> [WORK INSTRUCTION]: What lines of the listing include the string "icon"? Show them all.

> [RECORDS TO USE]:
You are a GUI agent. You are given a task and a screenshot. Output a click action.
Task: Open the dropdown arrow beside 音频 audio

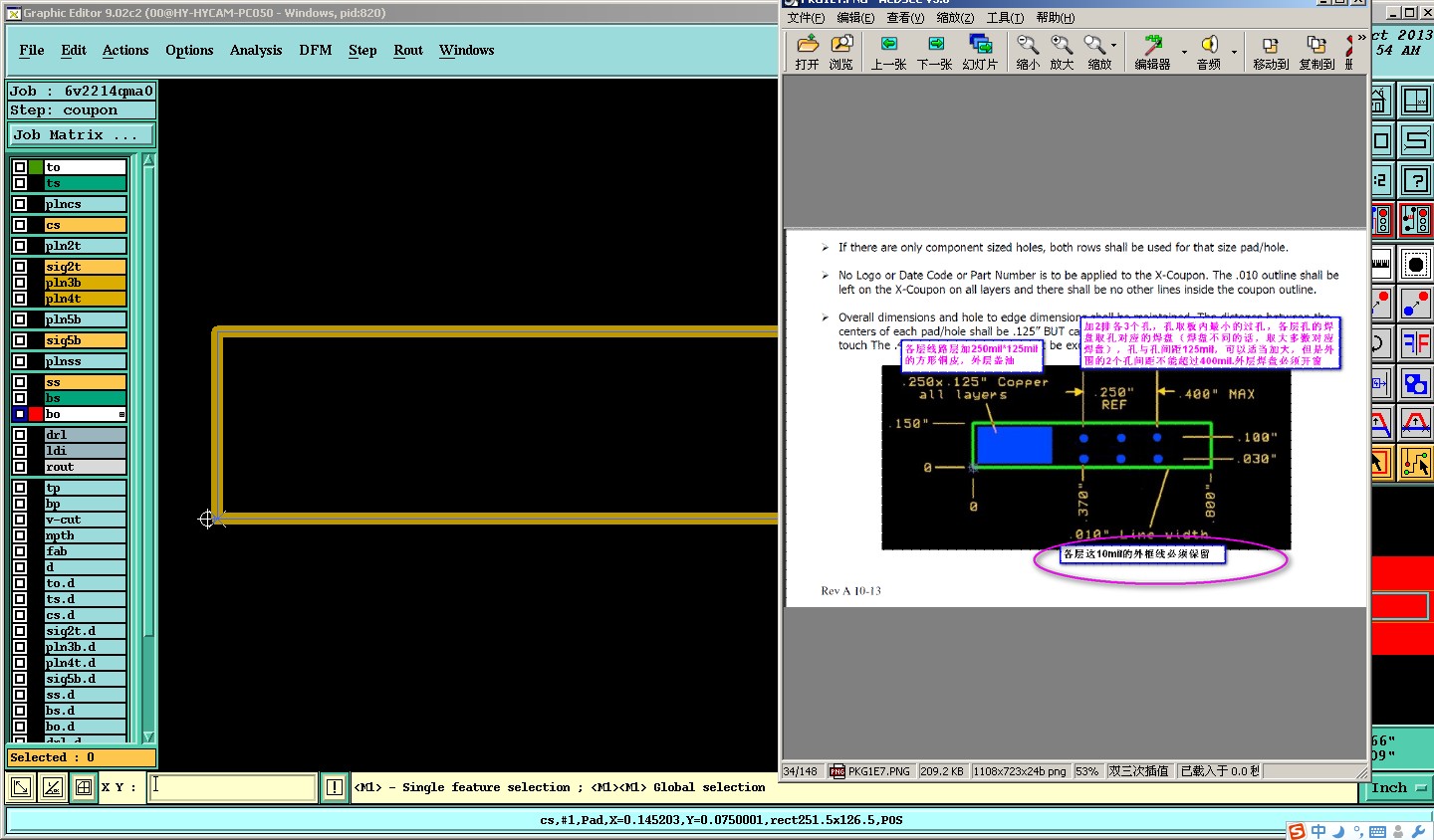[1234, 52]
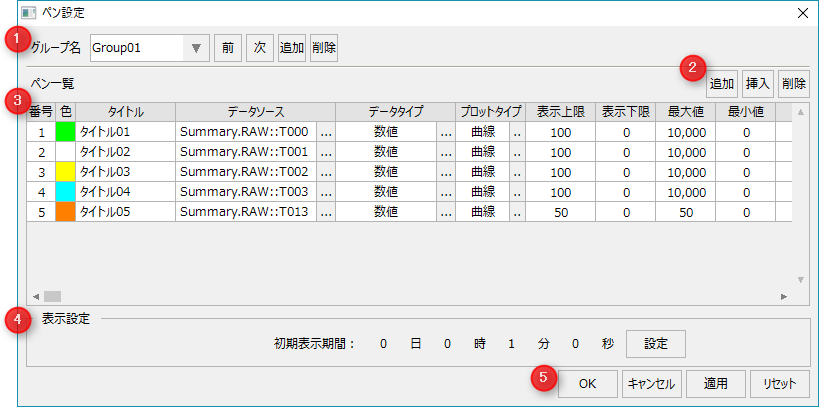Viewport: 819px width, 407px height.
Task: Click the group 追加 button beside 次
Action: tap(291, 48)
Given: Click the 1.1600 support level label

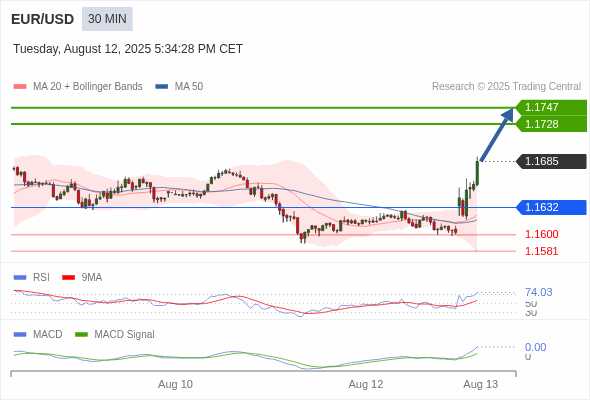Looking at the screenshot, I should [541, 234].
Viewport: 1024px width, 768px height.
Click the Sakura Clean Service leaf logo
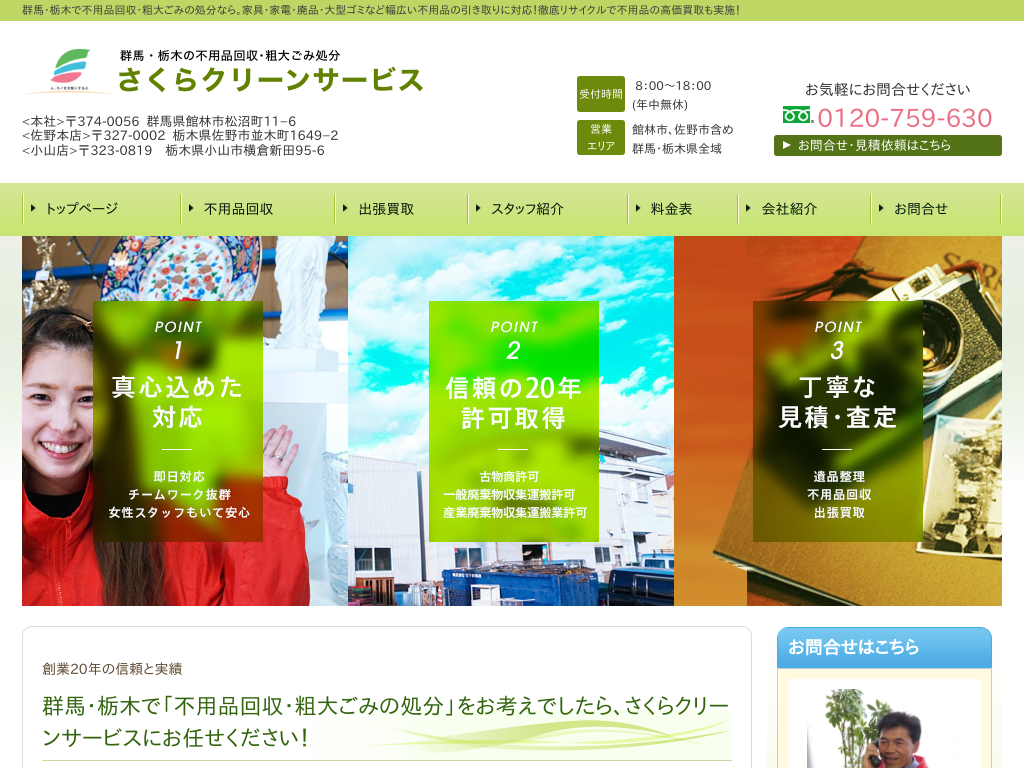point(68,71)
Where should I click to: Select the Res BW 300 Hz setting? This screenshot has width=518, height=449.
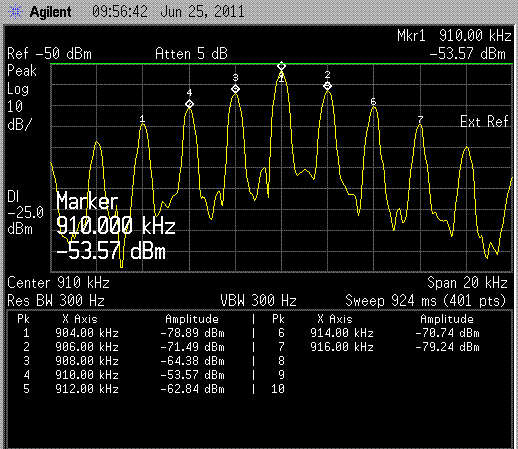click(x=56, y=301)
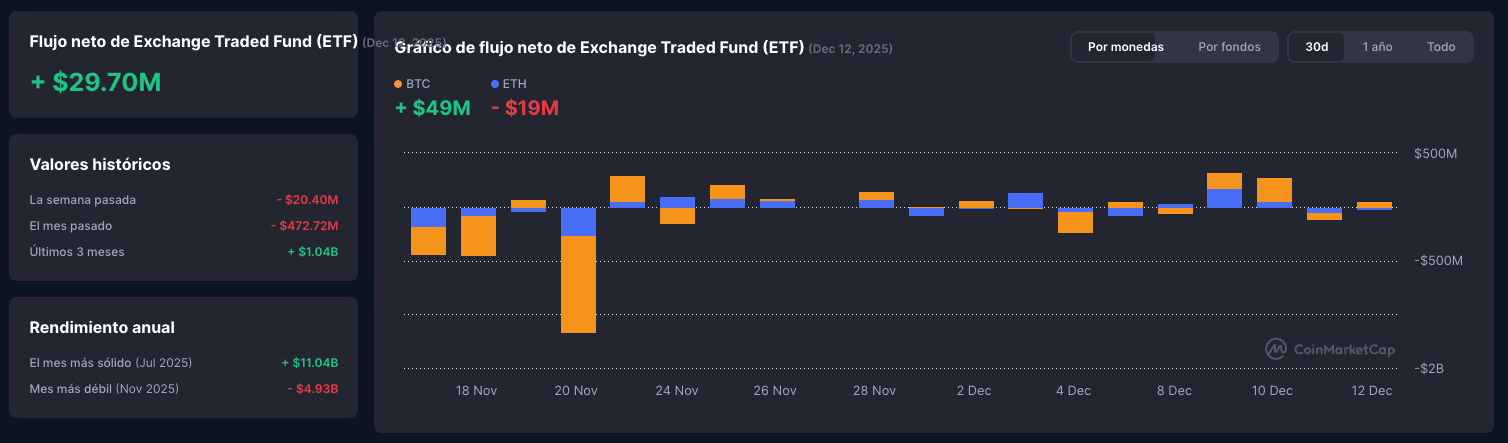The height and width of the screenshot is (443, 1508).
Task: Click the orange negative bar above 4 Dec
Action: pos(1075,222)

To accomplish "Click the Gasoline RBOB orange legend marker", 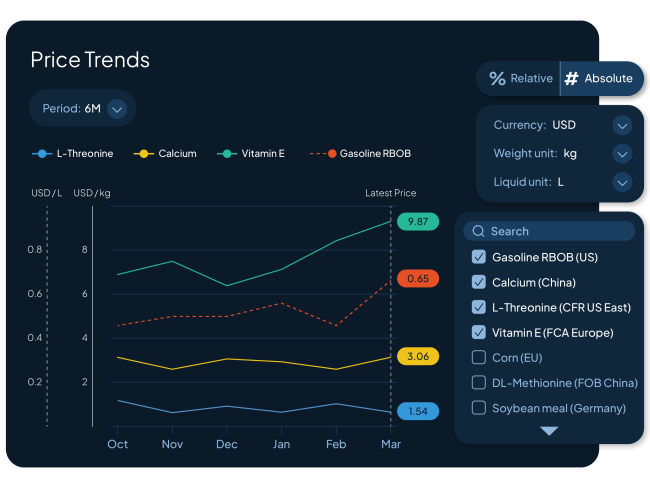I will 330,154.
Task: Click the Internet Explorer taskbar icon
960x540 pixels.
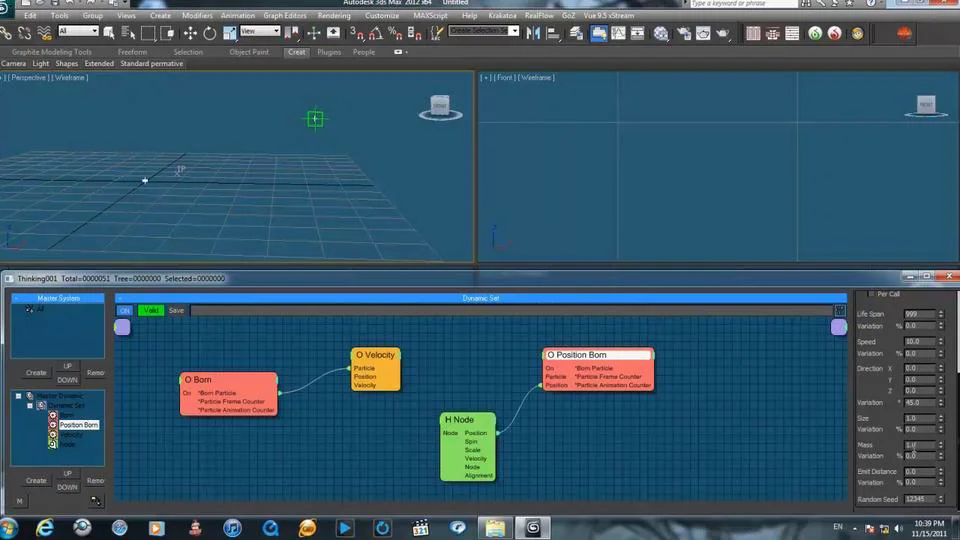Action: [x=45, y=527]
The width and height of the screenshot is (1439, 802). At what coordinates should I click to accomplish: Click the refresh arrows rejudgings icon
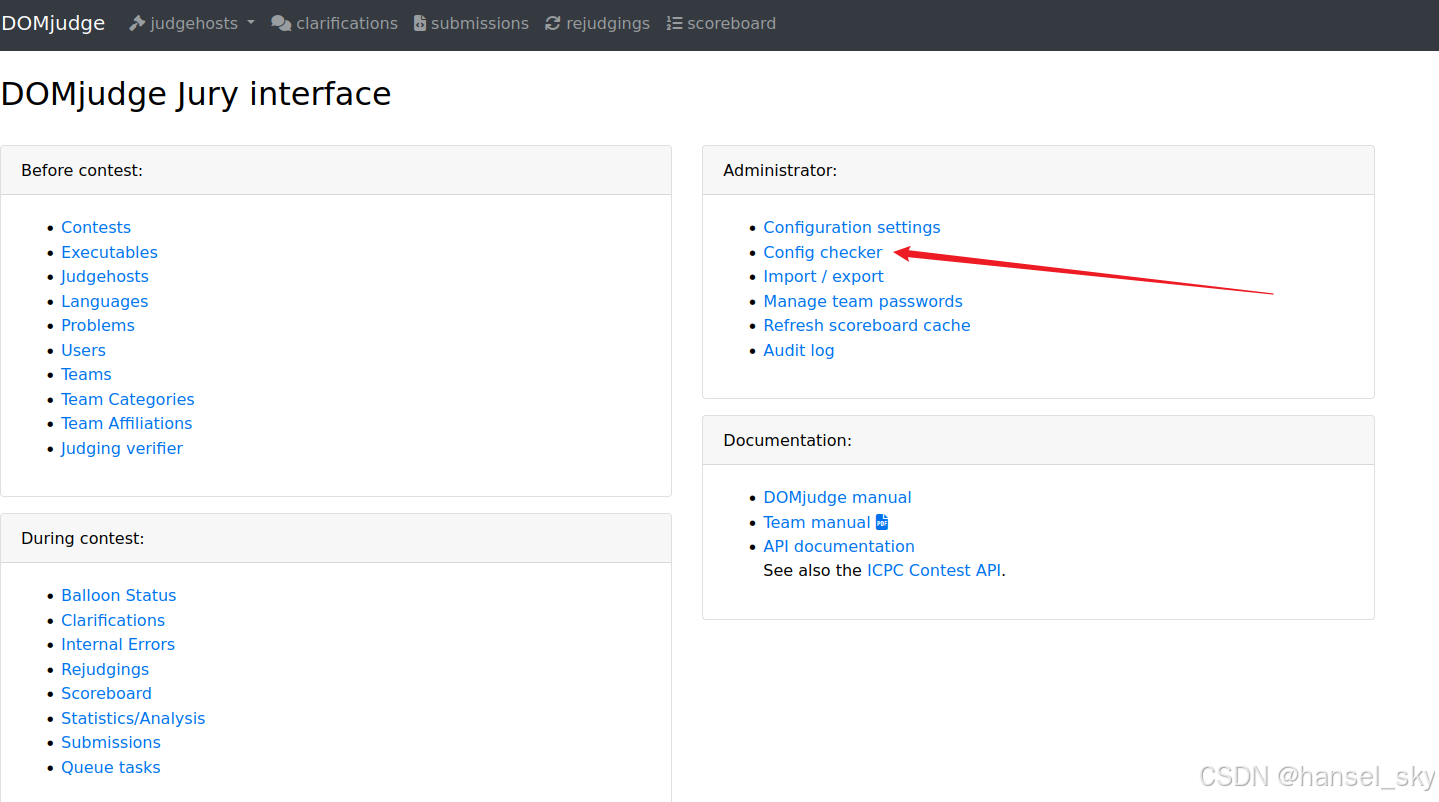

> [WRITTEN ANSWER]:
Task: Click the Internet Explorer taskbar icon
The width and height of the screenshot is (1439, 802). At what coordinates should I click to accomplish: Click the refresh arrows rejudgings icon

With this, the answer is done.